T3: Meh casting in a meh script. Didn't necessarily ruin the character, but didn't do John any favors either. I guess you could say Judgment Day happening regardless of all their efforts meant that John failed, but I could also spin that as him having to face his destiny rather than run from it like he had for most of the movie. (BTW, is it sad that T3 looks so much better in hindsight? Back then I thought it was the worst and now I wish we could go back to when it was).

Salvation: We all thought the movie was going to be about him and then, uh, it wasn't. Makes that casting of Christian Bale seem like a waste, but whatever.

Genesys: This movie killed him and then made him the villain trying to stop his own parents from winning and was ultimately the worst Terminator ever put on screen.

Dark Fate: He dies in the first few minutes and made an afterthought just to be replaced by another character to achieve woke points for the slobbering Tumblr weirdos that actually give a crap about that kind of thing.

Some Messiah, am I right?
 
Wait... The John Conner that gets killed in that movie is 11? Is this a joke?

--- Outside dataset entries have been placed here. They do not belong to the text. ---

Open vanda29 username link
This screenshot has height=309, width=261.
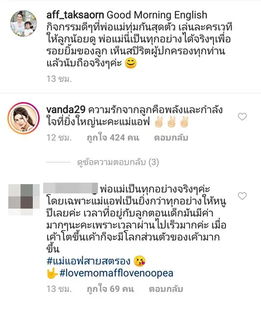point(66,110)
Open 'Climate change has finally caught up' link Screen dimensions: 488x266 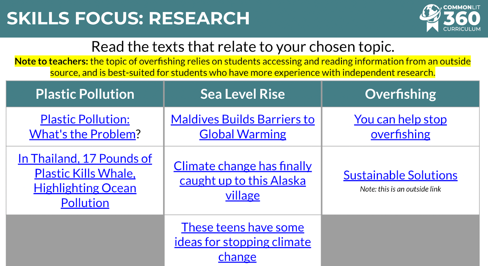point(243,181)
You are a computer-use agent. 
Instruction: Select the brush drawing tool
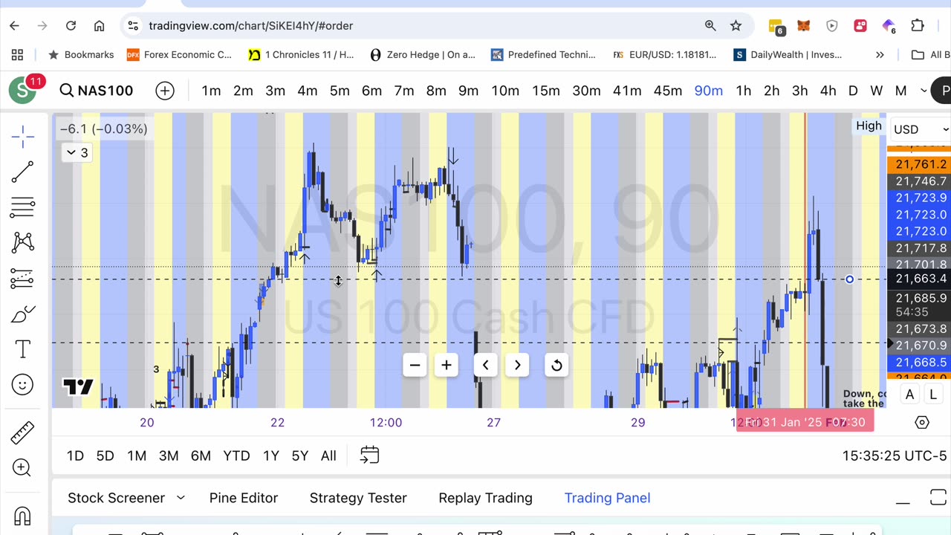[x=22, y=314]
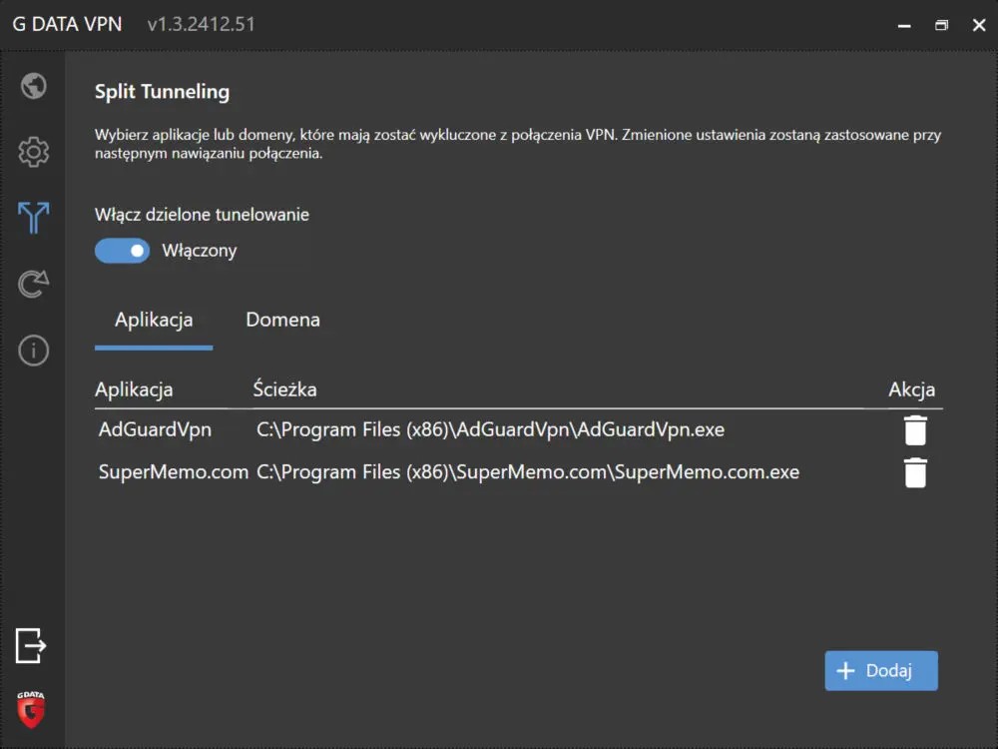Screen dimensions: 998x749
Task: Maximize the G DATA VPN window
Action: click(x=941, y=25)

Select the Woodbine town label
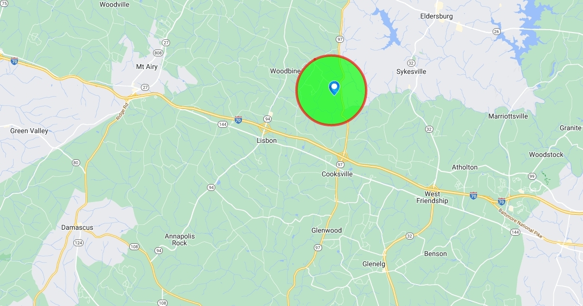point(286,71)
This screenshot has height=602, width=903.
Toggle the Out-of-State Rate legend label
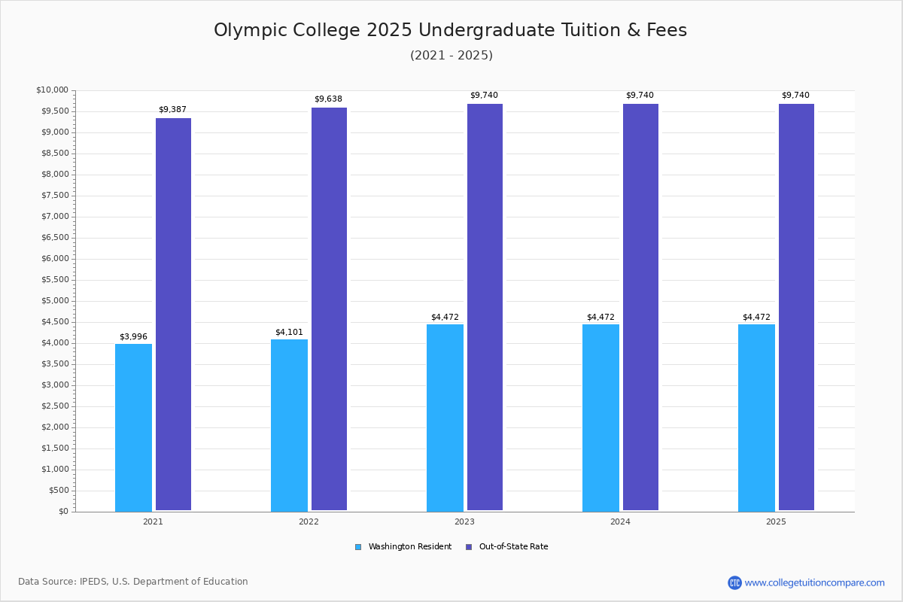click(x=513, y=547)
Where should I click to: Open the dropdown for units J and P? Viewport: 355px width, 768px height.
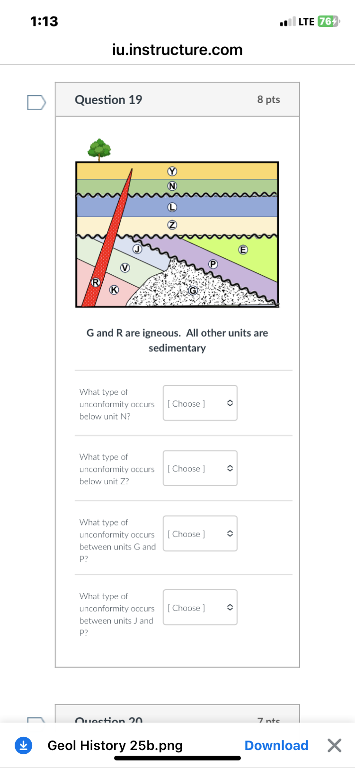tap(200, 607)
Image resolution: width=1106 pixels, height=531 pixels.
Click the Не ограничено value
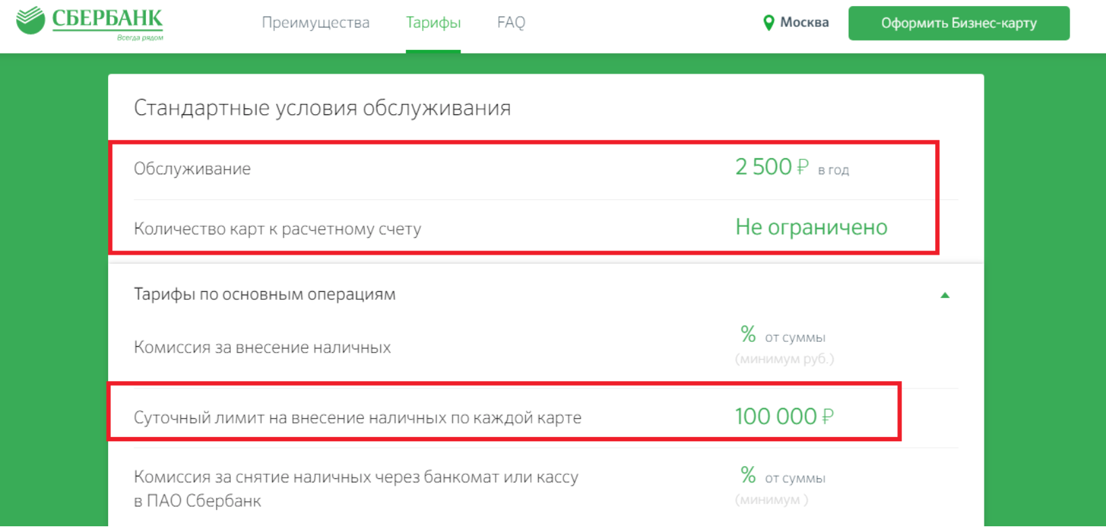coord(811,228)
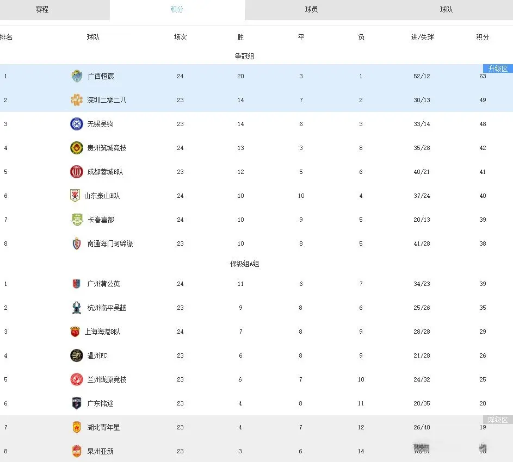Viewport: 513px width, 462px height.
Task: Open 杭州临平吴越 team name link
Action: tap(107, 308)
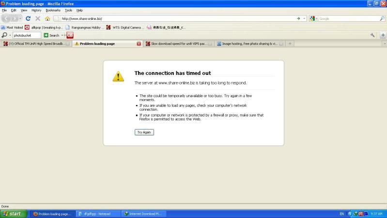Close the Problem loading page tab
387x218 pixels.
click(x=139, y=44)
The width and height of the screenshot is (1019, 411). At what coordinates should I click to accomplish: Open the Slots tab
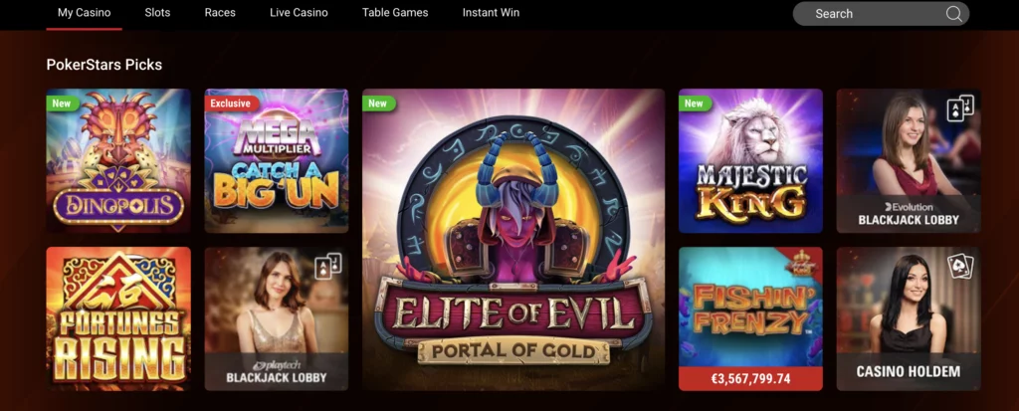tap(157, 12)
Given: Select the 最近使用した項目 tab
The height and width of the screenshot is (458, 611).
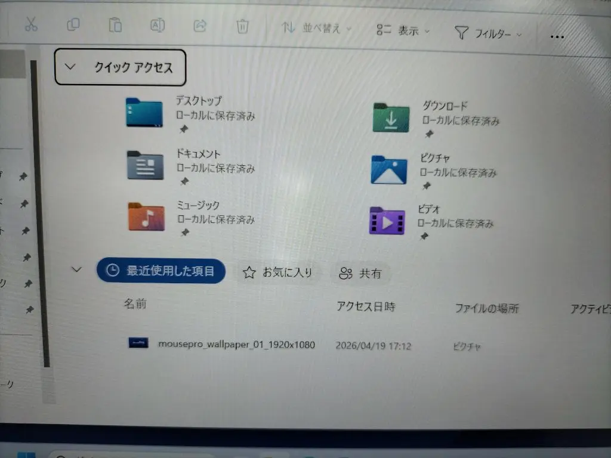Looking at the screenshot, I should click(x=161, y=271).
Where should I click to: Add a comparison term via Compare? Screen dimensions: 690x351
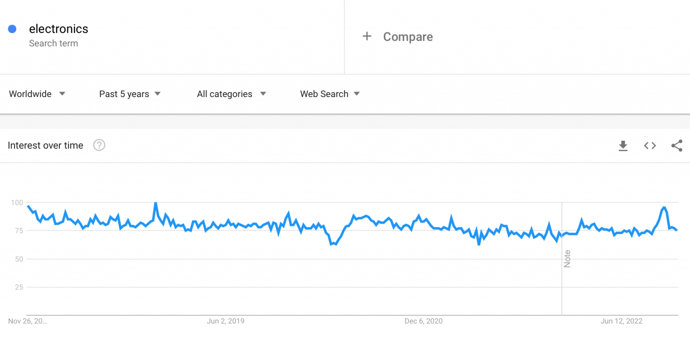pyautogui.click(x=408, y=37)
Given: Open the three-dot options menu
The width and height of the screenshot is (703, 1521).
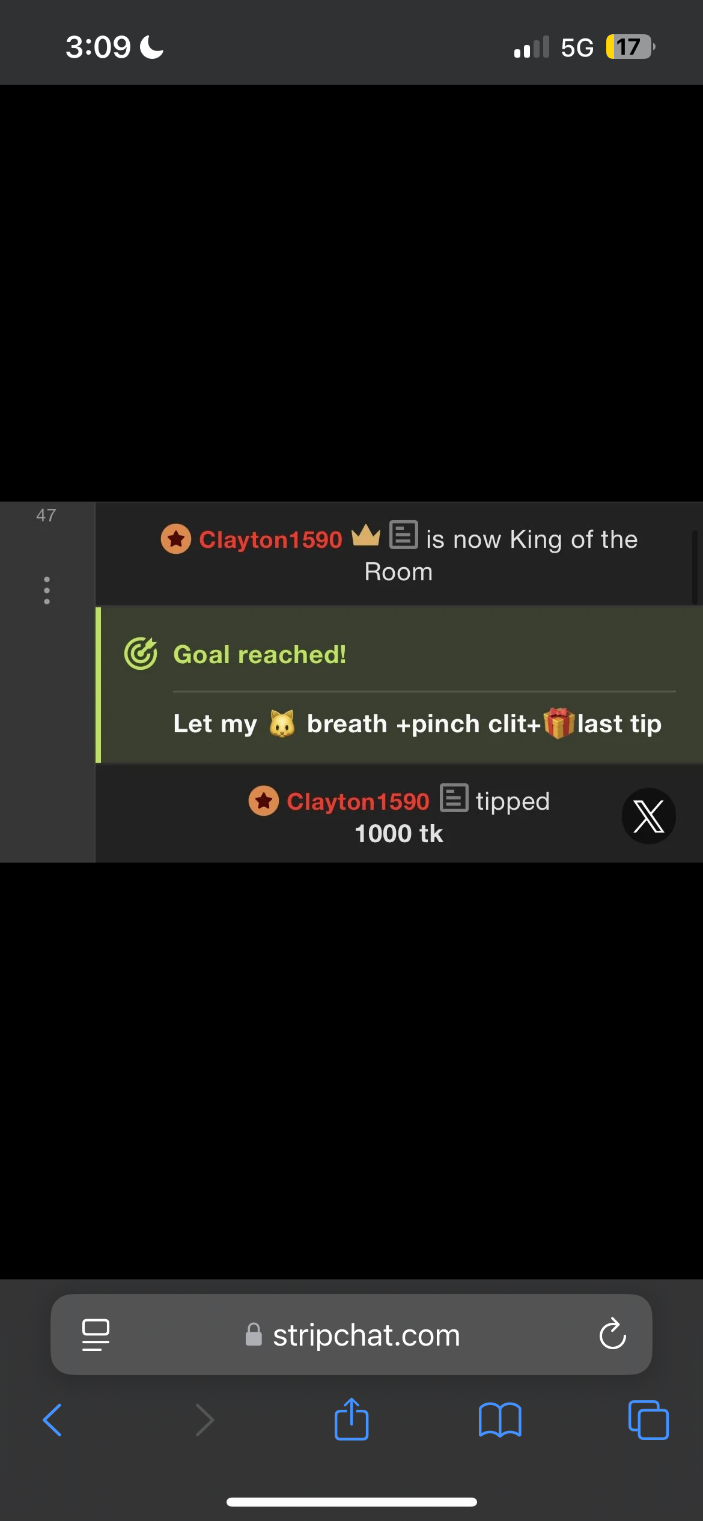Looking at the screenshot, I should (47, 590).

I believe he was 10 in T2, unless I'm confusing that with Eddie Furlong's age at the time. He could be anywhere from 10 to 13 by my estimation, so that would put him between 11 and 14 in Dark Fate.

Just consider it a post-birth abortion. I guess in this day and age, white kids are only good for sex slaves or organ trafficking to Hollyweird elites and glow-in-the-darks with flight plans to the Far East.
 
T3 was such a raging assfire and I won't be fooled again.
T3: Meh casting in a meh script. Didn't necessarily ruin the character, but didn't do John any favors either. I guess you could say Judgment Day happening regardless of all their efforts meant that John failed, but I could also spin that as him having to face his destiny rather than run from it like he had for most of the movie. (BTW, is it sad that T3 looks so much better in hindsight? Back then I thought it was the worst and now I wish we could go back to when it was).

T3 was the worst when the only other movies were 1 and 2, but I wouldn't call it a "raging assfire" either, however it never rises above mediocre.

The trouble with T3 for me was that it lacked any horror movie element like the first two films, this has been a continuing problem with the franchise, the T-X wasn't scary, yeah she was hot and I liked it when she was naked, but being chased by what looks like a female model is kind of silly, compare her to the T-1000 in T2 and how creepy he was.

And the whole movie was so brightly lit, almost always taking place during the daytime, it lacked the moody atmosphere of the first two films, not to mention too much goofy humor.

But with all that said it did deliver the action goods, it marked the end of an era for Arnold and T3 is also old enough by this point that it's an interesting time capsule of the early 2000s, much like T2 is a time capsule of the early 90s.

However even though I don't hate the movie at the end of the day I don't consider it "canon", only T1 and T2 are, but T3 is an acceptable "what if?" scenario I guess.